:: What needs to be done ::
Transcribe the items from the line with "At what coordinates" to the line with "pyautogui.click(x=381, y=66)", both lines included. Omit the pictures from your answer.

:: Supplied material ::

___

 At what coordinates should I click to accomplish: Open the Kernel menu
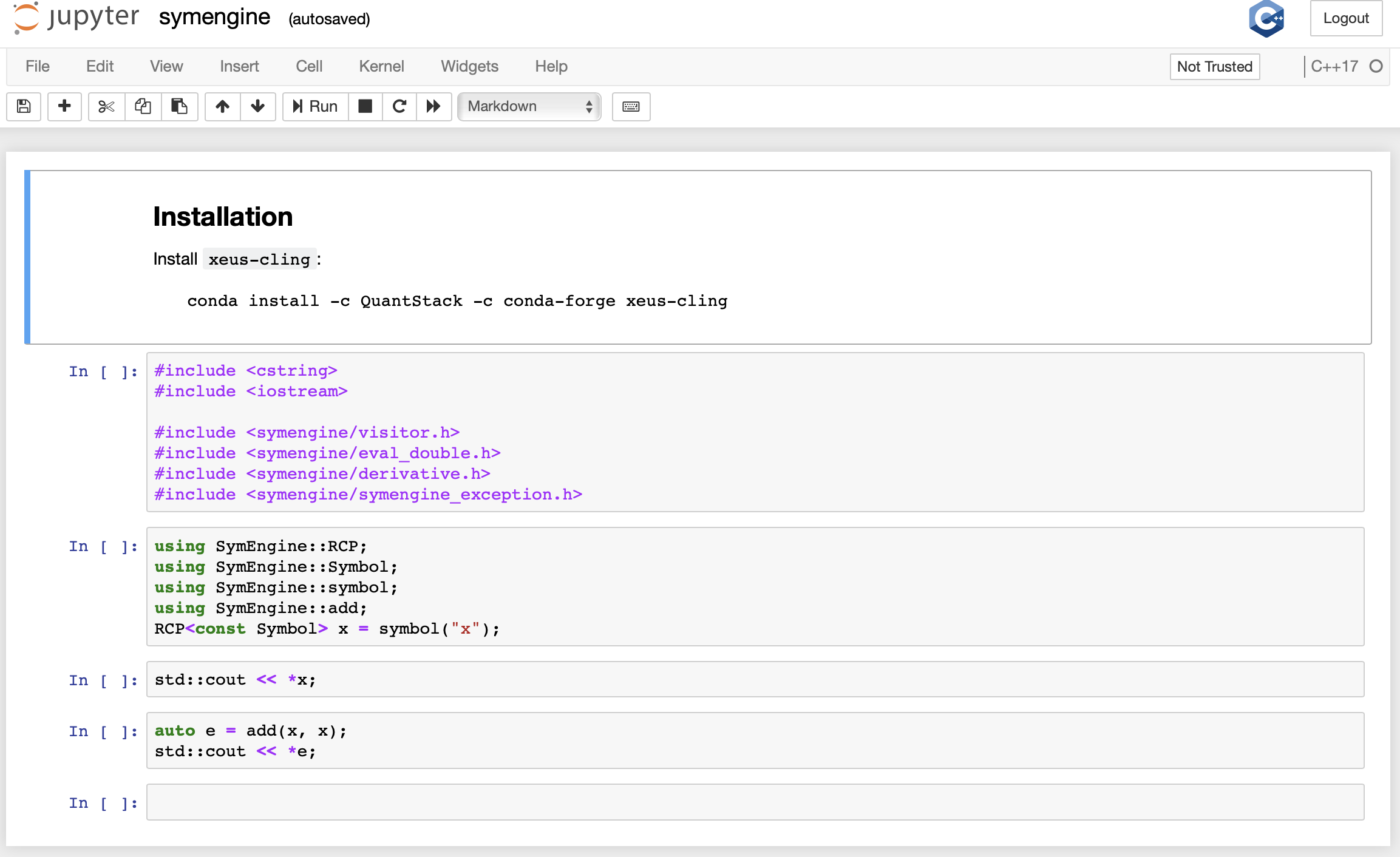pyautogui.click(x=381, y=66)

___

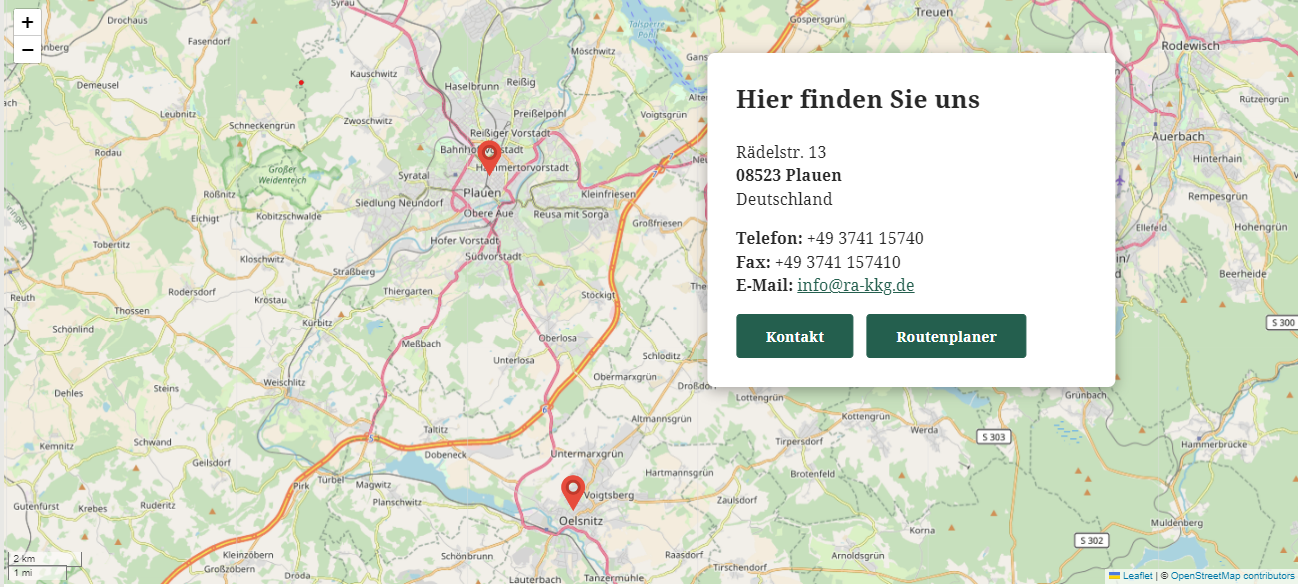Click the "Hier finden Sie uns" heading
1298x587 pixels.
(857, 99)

___

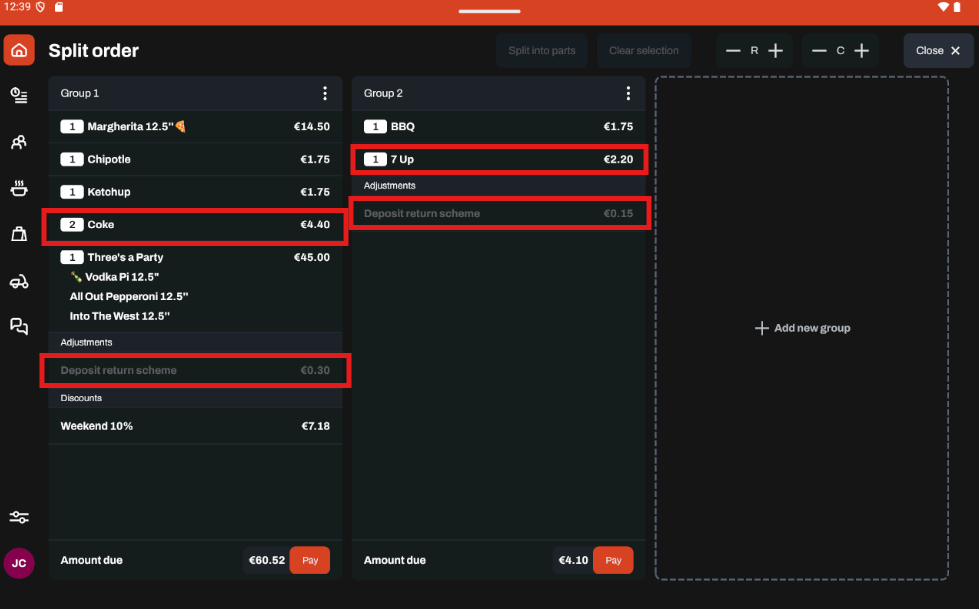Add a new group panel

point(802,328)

___

:: The solution ::
 At what coordinates should I click to accomplish: Open the Kernel menu
pyautogui.click(x=381, y=66)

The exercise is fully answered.